PeterBernhardt / 17.11.2022

@Bernd Schreller ******************** “Einstein ein Hochstapler?”  David Hilberts Triumph über Einstein, ein Triumph der Mathematik über die Physik David Hilbert Zitat; „Für einen Mathematiker haben Sie zu wenig Phantasie, sie sollten Dichter werden. „Mathematik ist die Grundlage alles exakten naturwissenschaftlichen Erkennens.“  

Sam Lowry / 17.11.2022

p.s.: Zudem noch die Strahlenbelastung durch den Van-Allen-Gürtel. “Die Äquivalentdosis der Strahlung beider Hauptzonen beträgt hinter 3 mm dickem Aluminium unter extremen Umständen bis zu 200 mSv/h (Millisievert pro Stunde) im Kernbereich des inneren Gürtels und bis zu 50 mSv/h im Kernbereich des äußeren Gürtels. Zum Vergleich: In Europa beträgt die mittlere Strahlungsdosis auf Meereshöhe etwa 2 mSv/a ≈ 0,2 µSv/h.” Aus Wikipedia… für Interessierte.

Sam Lowry / 17.11.2022

Was wäre wenn? Das Triebwerk auf dem Mond für den Rückflug nicht zündet? Das Andocken nicht klappt? Für mich wäre das nix… aber meinen größen Respekt denen, die dieses Risiko eingehen werden…

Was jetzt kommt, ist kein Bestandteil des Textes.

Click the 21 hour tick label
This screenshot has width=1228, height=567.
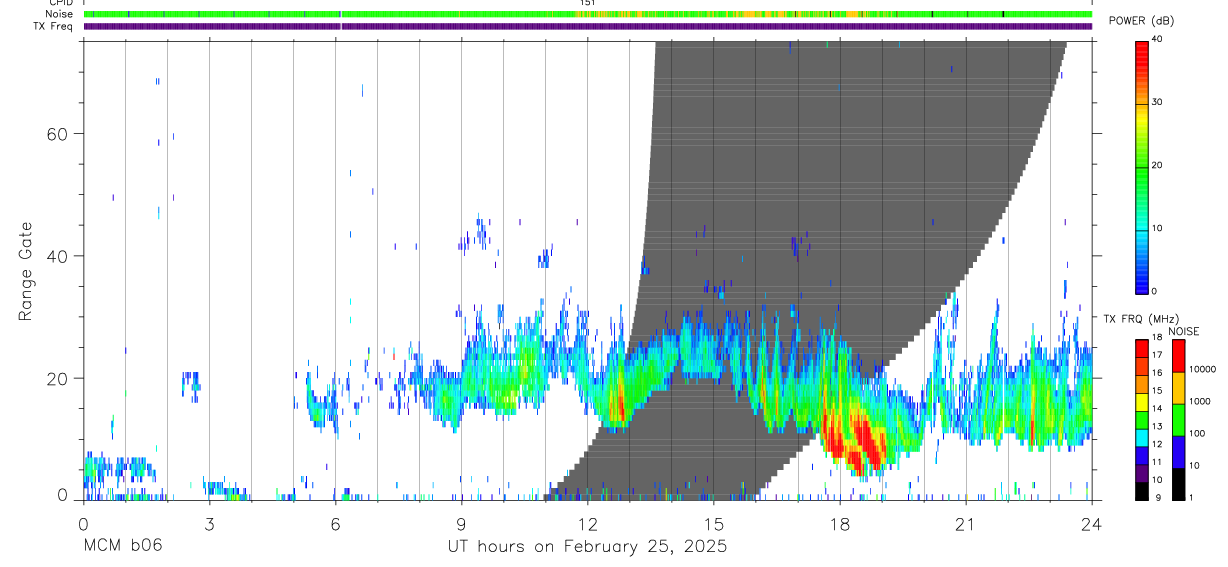click(965, 523)
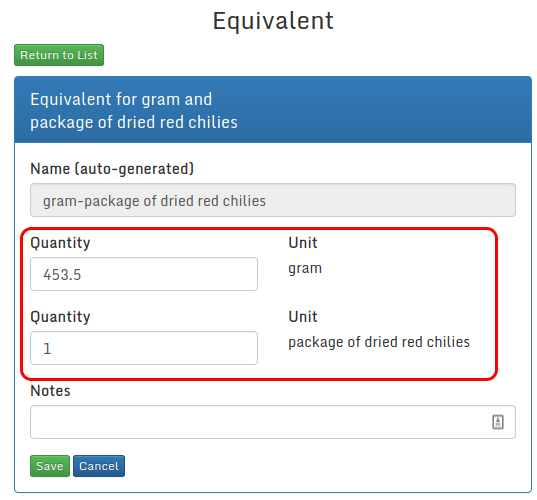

Talman Rahmenschneider / 17.11.2022

An Autor: Später, nicht mehr Baby, mal mit den Übungseinsätzen im Norden von Island verglichen? Eine seltsame Schwerfälligkeit in dem ganzen jetzigen Unternehmen, die anno 1969 irgendwie zu fehlen scheint. Ob die Alus doch Recht haben? Oder was damals alles leichter, unbeschwerter im Aufbruch nach den Kriegen?

Arne Ausländer / 17.11.2022

@Ludwig Luhmann: Das Einsteinzitat lautet wohl korrekt: „Sollen sich auch alle schämen, die gedankenlos sich der Wunder der Wissenschaft und Technik bedienen, und nicht mehr davon geistig erfasst haben, als die Kuh von der Botanik der Pflanzen, die sie mit Wohlbehagen frißt.“ Archive,org führte zur “Datenschleuder” Nr.38 des CCC von 1992, wo das Zitat als aus Einsteins Eröffnungsrede zur Berliner Funkausstellung 1930 stammend bezeichnet wird. Es stammt also aus einem Gelegenheitstext, was mildernde Umstände, aber keinen Freispruch bringt. Vielleicht hat er ja im Kontext noch begründet, worin der Grund zum Schämen liegen soll. Denn selbst Einstein ließ (z.B.) seine Haare wachsen, ohne wirklich zu verstehen, wie die das machen. - Der Fehler dürfte bei den Leuten liegen, die aus guten Fachleuten so gern Universalgenies und Helden machen. Da entstehen Erwartungen, die einem Menschen nicht angemessen sind. Und so schon manchen in die Hochstaplerrolle gedrängt haben. - Warum regt sich eigentlich niemand über die “Klimaschädlichkeit” der Raumfahrt auf? Also nicht nur dieser Rakete, sondern auch all der anderen, die den Technikschrott der Zukunft in die Höhen schießen. Rethorische Frage: Die wissen natürlich, daß das Klimagerede Propaganda ist.